7 – Ottobre ‘84

ottobre , 1984

Villa Medici ha aperto la stagione delle mostre con una personale di Veronique Robin, trentunenne pittrice francese, pensonnaire dell’Accademia di Francia a Roma, dopo aver vissuto in Africa e a Nizza ed essersi formata artisticamente alle Belle Arti di Parigi.

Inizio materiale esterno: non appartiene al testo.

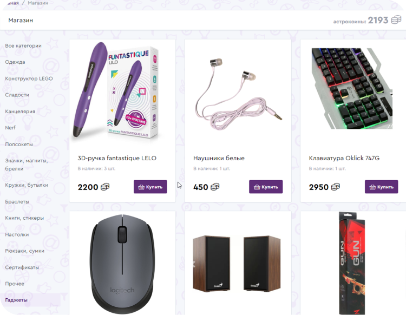This screenshot has width=406, height=315.
Task: Click coin icon next to 450 price
Action: pos(215,187)
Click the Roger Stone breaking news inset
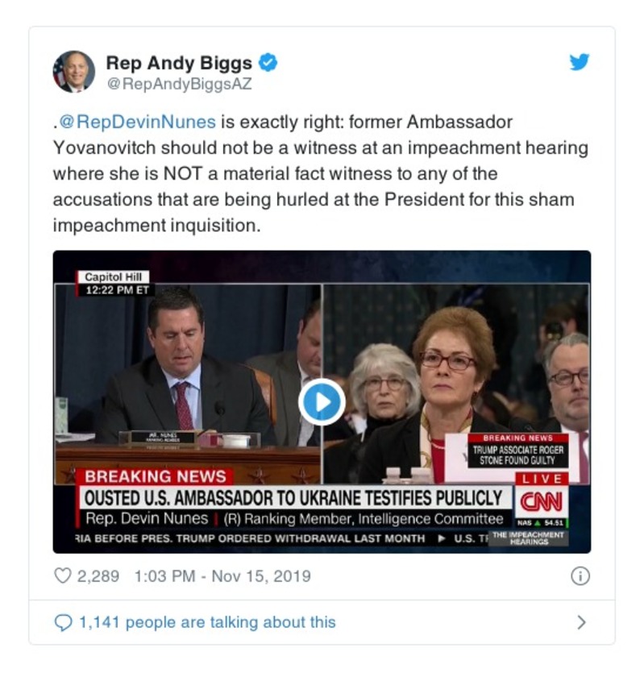644x677 pixels. (517, 451)
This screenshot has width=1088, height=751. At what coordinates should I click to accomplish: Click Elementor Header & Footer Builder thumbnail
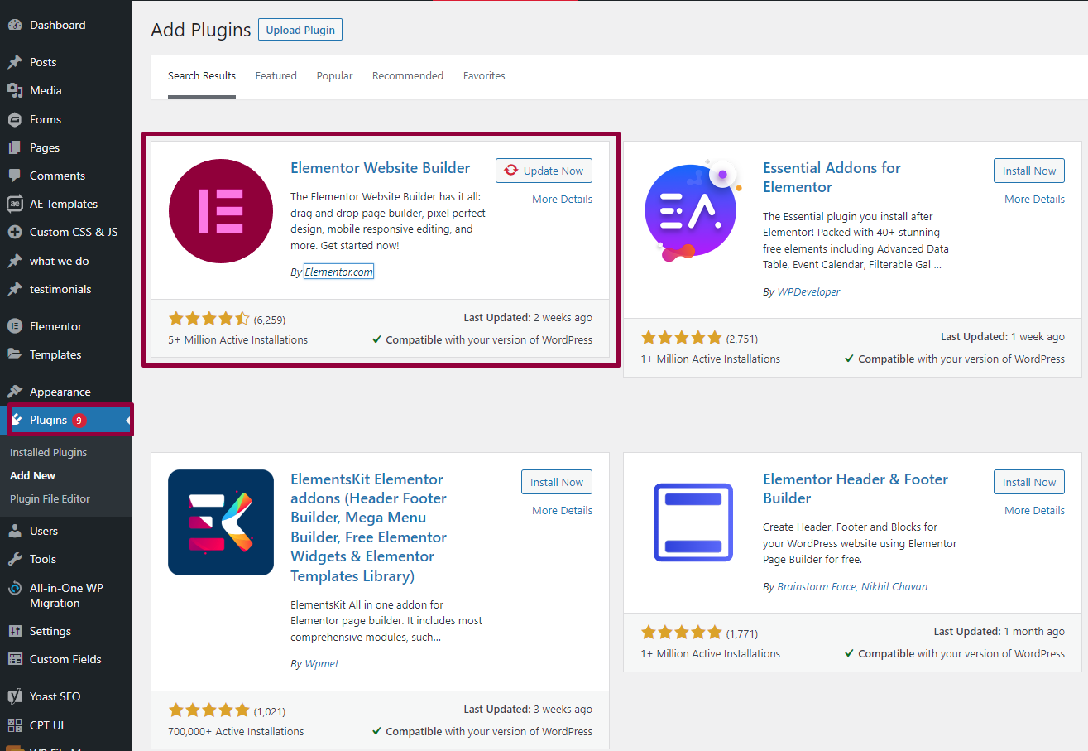tap(693, 522)
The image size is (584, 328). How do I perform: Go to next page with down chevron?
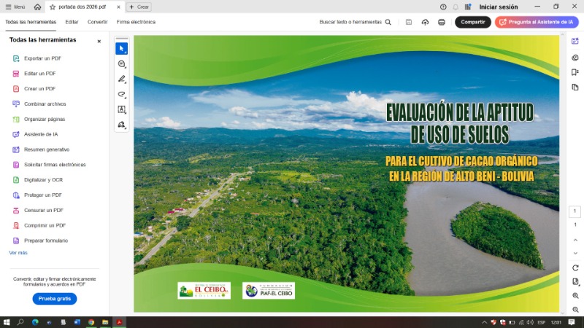[575, 253]
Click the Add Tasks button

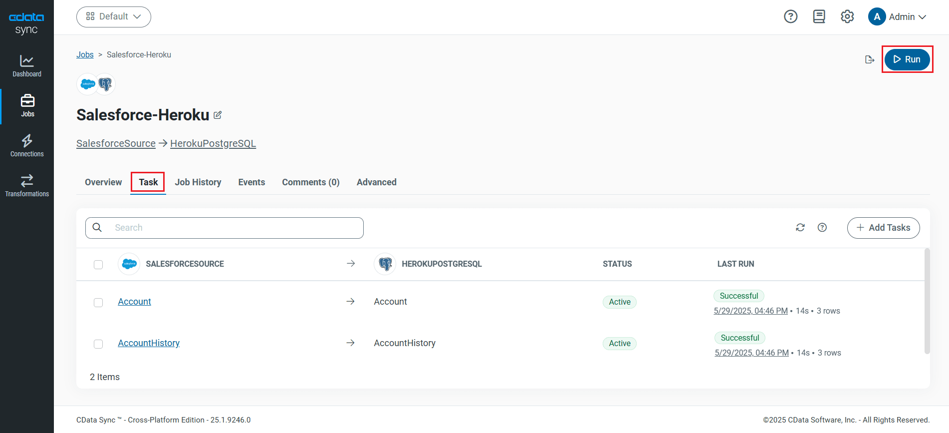point(883,228)
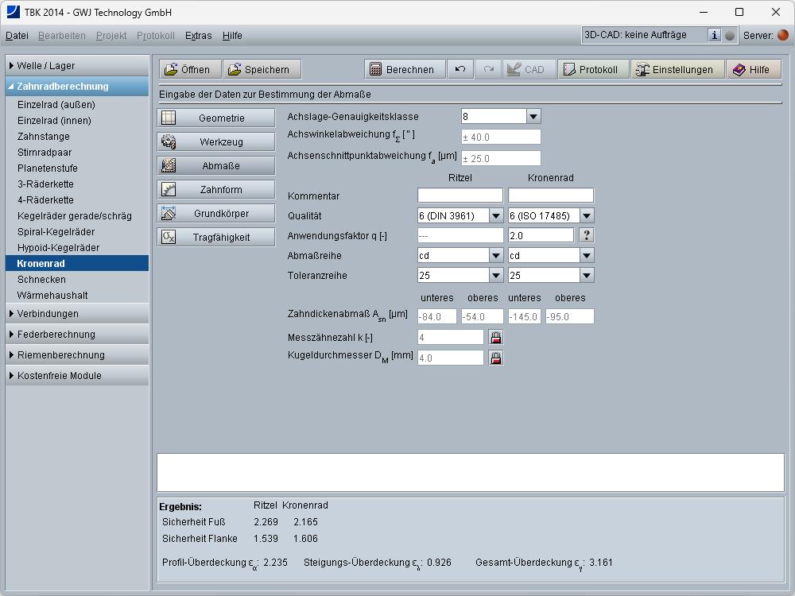
Task: Run calculation with Berechnen
Action: pos(405,69)
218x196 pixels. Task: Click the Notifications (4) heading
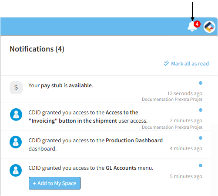pos(37,49)
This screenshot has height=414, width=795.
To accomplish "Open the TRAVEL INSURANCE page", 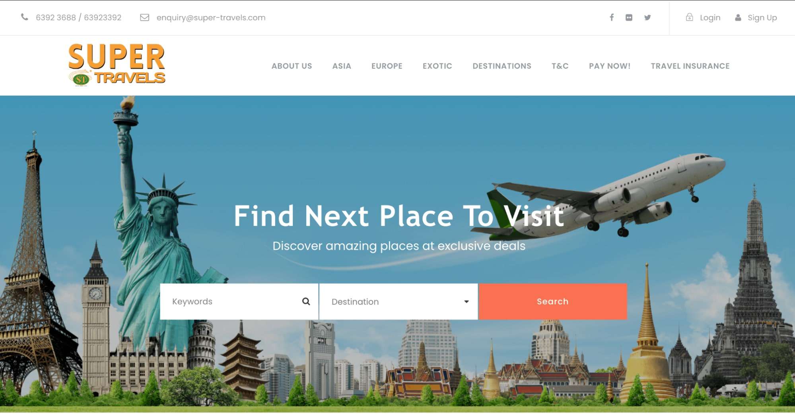I will (690, 66).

La mostra comprende cinquanta opere, tutte del 1984.
I farfalloni sono persone che hanno ancora voglia di stupirsi e anche di indignarsi. L’altra mattina, soli nelle belle sale di Annibale Lippi, erano sinceramente stupefatti che qualcuno avesse avuto la tracotanza di allestirvi una mostra del genere, e indignati che lo si facesse sotto gli auspici dell’Accademia di Francia. Attorno a noi una cinquantina di lenzuola, tovaglioli, tovaglie e asciugamani appesi alle pareti come in un’esposizione di biancheria decorata secondo i più vieti stilemi di un cardinismo o di un kenscottismo anni sessanta. I colori usati erano proprio quelli per tessuti – e fin qui niente di male – solo che questi colori si spandevano con sciocca banalità su quadrati e rettangoli di stoffa appesi, in una ripetuta assenza di temi e di proposte. Schizzi, macchie sprezzanti della forma, alludenti qua e là a floreali arborescenze, ora ridicolmente sparsi in grazioso disordine, ora in sudate simmetrie, davano solo il senso di una mancanza di pensiero, un’avarizia psichica e una desolante incapacità tecnica. Eravamo soli, e sconsolati cercavamo nella presentazione di Cesare Nissirio qualche giustificazione estetica o poetica a tanta sciocchezza; ma vi abbiamo trovato solo frasi come: «… l’impatto dell’artista con una realtà quotidiana filtrata in atti inconsci…» oppure «… negandosi come puro oggetto, la tela diviene spazio vitale in cui si intrecciano i tragitti della psiche…» o anche riferimenti a quei valori del sogno che i critici non mancano di esaltare, quando l’aggettivo onirico pare sufficiente a giustificare la mancanza di connessioni e di buon gusto di chi si vuole, ad ogni costo, artista.